Task objective: Exactly the lines starting at the line containing "Viewport: 1200px width, 710px height." and ending at the line containing "Click the United" are to be written out from the listing below, both included.
*** Input ***
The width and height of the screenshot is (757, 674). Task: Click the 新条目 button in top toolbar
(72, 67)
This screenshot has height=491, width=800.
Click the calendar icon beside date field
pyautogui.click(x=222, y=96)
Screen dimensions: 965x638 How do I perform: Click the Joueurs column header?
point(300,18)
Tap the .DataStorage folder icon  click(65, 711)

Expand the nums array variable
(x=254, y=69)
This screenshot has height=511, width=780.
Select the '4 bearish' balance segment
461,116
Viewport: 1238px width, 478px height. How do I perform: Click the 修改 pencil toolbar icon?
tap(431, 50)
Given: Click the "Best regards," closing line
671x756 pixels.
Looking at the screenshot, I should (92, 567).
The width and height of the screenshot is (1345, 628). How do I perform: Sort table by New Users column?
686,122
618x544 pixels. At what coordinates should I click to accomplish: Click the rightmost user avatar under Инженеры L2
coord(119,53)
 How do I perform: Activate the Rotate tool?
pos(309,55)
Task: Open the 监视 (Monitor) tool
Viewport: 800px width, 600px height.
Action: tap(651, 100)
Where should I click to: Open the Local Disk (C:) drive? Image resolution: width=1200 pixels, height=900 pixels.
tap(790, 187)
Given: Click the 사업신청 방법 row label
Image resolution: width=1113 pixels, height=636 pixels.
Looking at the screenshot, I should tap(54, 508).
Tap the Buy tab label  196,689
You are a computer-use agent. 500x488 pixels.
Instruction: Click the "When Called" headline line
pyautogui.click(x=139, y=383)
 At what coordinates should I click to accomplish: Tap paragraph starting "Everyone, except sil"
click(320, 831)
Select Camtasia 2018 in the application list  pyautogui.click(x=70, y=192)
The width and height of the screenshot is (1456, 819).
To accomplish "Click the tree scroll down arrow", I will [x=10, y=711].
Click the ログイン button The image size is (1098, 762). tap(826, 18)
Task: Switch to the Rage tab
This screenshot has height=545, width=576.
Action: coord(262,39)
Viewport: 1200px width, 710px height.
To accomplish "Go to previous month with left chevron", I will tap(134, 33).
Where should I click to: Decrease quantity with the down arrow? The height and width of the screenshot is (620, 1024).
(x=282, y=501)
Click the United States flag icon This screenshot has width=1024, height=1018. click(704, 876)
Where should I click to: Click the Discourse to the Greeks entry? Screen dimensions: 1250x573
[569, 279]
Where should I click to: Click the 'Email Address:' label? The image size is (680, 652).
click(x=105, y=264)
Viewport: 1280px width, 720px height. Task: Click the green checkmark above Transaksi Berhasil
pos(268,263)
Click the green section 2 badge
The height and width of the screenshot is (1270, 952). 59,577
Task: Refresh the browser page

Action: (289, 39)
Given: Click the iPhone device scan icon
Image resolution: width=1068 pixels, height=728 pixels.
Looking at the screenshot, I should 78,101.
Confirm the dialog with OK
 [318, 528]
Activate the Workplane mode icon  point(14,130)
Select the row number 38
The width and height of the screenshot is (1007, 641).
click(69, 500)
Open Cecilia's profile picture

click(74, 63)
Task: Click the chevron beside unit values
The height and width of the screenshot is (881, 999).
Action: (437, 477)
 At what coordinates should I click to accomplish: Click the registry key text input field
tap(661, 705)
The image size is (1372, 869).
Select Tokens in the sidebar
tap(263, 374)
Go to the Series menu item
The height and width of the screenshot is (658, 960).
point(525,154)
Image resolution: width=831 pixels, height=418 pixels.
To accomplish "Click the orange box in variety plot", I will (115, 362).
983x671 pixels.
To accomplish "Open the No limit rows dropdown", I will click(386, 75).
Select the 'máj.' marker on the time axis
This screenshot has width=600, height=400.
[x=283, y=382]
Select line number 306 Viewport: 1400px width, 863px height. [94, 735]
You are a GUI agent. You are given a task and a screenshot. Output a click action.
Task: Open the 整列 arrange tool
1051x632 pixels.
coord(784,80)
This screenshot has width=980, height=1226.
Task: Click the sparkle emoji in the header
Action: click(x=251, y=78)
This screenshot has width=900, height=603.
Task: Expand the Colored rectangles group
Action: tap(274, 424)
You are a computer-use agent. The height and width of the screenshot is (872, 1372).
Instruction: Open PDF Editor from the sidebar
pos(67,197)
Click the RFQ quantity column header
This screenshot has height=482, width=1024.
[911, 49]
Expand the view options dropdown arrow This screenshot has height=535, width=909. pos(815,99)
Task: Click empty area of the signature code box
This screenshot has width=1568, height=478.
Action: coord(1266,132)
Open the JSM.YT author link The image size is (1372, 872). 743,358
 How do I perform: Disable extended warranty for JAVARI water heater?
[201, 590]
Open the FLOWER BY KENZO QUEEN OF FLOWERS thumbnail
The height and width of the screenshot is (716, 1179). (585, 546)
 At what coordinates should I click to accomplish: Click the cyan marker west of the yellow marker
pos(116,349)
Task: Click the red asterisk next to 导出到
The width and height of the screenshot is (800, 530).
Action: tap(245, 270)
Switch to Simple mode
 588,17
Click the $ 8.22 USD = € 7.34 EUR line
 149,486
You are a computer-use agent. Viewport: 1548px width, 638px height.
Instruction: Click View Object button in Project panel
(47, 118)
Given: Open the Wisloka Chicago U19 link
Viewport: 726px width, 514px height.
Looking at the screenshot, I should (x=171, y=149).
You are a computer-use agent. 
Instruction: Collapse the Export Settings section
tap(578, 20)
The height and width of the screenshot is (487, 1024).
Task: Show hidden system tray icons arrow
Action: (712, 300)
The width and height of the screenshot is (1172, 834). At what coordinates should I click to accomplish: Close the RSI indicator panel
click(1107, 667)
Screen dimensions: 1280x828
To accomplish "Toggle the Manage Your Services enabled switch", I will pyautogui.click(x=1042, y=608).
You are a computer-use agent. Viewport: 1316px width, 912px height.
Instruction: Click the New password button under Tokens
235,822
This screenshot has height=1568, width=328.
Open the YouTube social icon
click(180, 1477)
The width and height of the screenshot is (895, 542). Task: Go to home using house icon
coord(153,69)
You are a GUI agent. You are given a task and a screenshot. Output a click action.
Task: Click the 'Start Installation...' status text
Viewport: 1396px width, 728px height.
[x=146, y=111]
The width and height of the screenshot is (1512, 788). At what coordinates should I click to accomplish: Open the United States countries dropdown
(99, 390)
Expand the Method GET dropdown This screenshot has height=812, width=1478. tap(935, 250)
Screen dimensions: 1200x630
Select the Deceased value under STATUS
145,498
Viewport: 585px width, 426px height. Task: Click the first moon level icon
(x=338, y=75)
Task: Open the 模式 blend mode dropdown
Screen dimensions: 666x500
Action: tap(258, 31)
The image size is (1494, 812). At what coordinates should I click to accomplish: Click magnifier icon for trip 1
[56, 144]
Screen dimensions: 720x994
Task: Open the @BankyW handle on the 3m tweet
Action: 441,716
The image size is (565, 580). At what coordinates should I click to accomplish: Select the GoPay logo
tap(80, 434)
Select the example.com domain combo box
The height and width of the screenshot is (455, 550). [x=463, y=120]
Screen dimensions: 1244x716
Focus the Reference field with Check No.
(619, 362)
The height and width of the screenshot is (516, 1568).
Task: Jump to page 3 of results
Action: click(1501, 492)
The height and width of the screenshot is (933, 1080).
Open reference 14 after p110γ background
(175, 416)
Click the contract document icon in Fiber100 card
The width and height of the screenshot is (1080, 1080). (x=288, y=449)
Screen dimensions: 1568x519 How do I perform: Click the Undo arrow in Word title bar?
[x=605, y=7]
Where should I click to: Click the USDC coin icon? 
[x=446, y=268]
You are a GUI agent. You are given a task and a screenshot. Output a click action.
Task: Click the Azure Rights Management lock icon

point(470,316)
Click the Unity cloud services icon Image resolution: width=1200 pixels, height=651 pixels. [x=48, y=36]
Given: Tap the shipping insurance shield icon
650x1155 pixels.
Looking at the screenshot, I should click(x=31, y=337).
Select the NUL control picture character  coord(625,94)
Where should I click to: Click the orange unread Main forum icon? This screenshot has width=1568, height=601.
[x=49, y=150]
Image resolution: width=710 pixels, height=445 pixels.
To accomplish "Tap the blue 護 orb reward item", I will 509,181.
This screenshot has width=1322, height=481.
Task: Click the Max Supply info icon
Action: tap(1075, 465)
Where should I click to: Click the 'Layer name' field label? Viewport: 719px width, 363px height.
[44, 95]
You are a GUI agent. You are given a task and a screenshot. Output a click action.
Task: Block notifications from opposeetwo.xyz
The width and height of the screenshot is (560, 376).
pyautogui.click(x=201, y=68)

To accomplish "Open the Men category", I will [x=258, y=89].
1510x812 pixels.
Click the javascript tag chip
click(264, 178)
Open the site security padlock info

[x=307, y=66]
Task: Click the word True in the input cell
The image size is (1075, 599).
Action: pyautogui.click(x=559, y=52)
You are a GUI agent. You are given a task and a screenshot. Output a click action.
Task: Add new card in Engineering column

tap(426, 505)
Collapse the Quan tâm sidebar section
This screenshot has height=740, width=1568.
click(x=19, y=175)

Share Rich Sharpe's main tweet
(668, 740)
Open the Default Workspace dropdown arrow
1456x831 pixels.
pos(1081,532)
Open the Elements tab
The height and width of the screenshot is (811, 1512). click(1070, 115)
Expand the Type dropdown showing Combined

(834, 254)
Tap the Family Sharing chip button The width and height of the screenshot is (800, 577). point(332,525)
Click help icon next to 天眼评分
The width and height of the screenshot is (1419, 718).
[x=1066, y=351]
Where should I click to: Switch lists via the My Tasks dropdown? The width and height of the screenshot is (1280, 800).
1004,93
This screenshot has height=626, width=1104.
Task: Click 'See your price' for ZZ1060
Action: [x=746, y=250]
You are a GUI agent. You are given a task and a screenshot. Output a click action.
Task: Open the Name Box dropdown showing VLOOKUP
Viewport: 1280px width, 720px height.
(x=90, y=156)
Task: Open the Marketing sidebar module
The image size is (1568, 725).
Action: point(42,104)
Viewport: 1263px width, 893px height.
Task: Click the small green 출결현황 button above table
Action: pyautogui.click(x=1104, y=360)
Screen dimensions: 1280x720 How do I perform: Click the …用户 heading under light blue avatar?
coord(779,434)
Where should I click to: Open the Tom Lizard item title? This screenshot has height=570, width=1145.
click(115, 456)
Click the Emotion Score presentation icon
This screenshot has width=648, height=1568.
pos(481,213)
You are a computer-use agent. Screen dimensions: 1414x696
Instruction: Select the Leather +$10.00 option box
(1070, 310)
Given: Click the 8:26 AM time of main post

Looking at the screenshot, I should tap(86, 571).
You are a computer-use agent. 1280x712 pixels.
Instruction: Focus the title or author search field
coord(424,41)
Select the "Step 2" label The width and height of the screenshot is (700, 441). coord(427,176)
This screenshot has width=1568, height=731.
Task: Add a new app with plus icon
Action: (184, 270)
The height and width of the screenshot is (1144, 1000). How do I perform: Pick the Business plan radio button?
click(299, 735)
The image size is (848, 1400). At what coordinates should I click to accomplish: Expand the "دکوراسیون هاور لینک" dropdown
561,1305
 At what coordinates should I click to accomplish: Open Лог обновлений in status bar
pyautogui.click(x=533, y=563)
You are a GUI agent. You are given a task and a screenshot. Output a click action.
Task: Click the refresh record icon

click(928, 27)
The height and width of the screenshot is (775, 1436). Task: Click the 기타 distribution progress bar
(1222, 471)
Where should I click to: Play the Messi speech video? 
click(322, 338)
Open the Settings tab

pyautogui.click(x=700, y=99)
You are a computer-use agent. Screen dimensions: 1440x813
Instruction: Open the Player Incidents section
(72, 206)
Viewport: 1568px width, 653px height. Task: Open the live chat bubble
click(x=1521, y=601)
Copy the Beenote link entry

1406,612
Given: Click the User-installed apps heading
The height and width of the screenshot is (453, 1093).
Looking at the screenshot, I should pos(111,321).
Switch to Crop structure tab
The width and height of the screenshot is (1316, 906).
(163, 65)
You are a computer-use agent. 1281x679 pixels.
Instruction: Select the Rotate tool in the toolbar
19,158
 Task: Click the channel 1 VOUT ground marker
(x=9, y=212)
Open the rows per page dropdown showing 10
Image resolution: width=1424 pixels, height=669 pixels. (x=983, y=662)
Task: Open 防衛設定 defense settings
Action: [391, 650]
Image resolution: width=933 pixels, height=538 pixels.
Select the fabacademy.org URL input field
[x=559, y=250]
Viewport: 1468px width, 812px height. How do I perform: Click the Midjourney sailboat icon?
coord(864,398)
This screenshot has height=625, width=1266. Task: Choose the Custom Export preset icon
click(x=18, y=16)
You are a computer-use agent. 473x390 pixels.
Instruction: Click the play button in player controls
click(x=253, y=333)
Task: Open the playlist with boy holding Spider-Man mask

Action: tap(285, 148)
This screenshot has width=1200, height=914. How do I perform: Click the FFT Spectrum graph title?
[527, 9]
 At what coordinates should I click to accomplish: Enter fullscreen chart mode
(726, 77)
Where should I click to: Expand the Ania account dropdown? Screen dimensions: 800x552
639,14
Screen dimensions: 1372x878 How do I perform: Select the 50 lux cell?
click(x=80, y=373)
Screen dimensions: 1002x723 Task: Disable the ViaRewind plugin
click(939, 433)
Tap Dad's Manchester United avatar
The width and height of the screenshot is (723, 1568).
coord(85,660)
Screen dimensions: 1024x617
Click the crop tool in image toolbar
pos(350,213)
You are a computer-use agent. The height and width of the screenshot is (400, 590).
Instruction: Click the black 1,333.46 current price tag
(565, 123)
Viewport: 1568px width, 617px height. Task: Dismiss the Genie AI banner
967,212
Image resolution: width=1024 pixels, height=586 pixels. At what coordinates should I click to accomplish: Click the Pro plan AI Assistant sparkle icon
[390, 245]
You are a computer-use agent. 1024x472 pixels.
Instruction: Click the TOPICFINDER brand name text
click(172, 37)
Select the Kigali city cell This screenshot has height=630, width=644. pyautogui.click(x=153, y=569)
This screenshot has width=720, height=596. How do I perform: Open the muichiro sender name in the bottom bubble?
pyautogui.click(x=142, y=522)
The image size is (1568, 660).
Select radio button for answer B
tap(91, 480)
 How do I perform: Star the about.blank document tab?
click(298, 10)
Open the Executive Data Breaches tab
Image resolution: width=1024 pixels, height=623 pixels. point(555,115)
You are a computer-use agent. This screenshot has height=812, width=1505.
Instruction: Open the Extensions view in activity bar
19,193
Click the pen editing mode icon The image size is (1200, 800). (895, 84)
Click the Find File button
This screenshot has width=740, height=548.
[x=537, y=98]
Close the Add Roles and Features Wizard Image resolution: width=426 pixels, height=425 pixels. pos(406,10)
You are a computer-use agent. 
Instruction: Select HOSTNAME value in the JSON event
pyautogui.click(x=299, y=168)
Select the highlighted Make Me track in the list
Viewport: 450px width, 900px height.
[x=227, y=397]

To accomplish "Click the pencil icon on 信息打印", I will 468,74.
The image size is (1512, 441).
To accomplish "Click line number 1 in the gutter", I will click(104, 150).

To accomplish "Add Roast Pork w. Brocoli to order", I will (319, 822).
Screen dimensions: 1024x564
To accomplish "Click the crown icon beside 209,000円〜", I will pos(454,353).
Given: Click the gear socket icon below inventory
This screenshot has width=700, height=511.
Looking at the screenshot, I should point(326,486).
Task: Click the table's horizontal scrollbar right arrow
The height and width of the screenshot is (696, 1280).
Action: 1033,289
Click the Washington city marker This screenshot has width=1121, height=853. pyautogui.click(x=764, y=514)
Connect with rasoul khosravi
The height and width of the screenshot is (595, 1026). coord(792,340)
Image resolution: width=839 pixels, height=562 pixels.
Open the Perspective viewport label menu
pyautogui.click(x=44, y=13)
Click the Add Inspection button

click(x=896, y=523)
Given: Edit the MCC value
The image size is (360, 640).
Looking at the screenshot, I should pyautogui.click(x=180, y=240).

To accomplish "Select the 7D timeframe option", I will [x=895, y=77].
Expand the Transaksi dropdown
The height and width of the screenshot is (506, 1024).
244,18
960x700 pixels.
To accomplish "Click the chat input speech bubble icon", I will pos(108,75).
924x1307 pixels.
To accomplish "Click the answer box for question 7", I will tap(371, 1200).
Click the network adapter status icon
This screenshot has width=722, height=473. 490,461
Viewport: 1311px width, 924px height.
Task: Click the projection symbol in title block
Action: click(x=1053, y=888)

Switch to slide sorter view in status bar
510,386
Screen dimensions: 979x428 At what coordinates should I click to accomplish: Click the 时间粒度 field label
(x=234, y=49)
*** End of Input ***
Result of this task:
Viewport: 1200px width, 710px height.
To accomplish "Go to previous month with left chevron", I will tap(134, 33).
Where should I click to: Decrease quantity with the down arrow? The height and width of the screenshot is (620, 1024).
(x=282, y=501)
Click the United States flag icon This screenshot has width=1024, height=1018. click(704, 876)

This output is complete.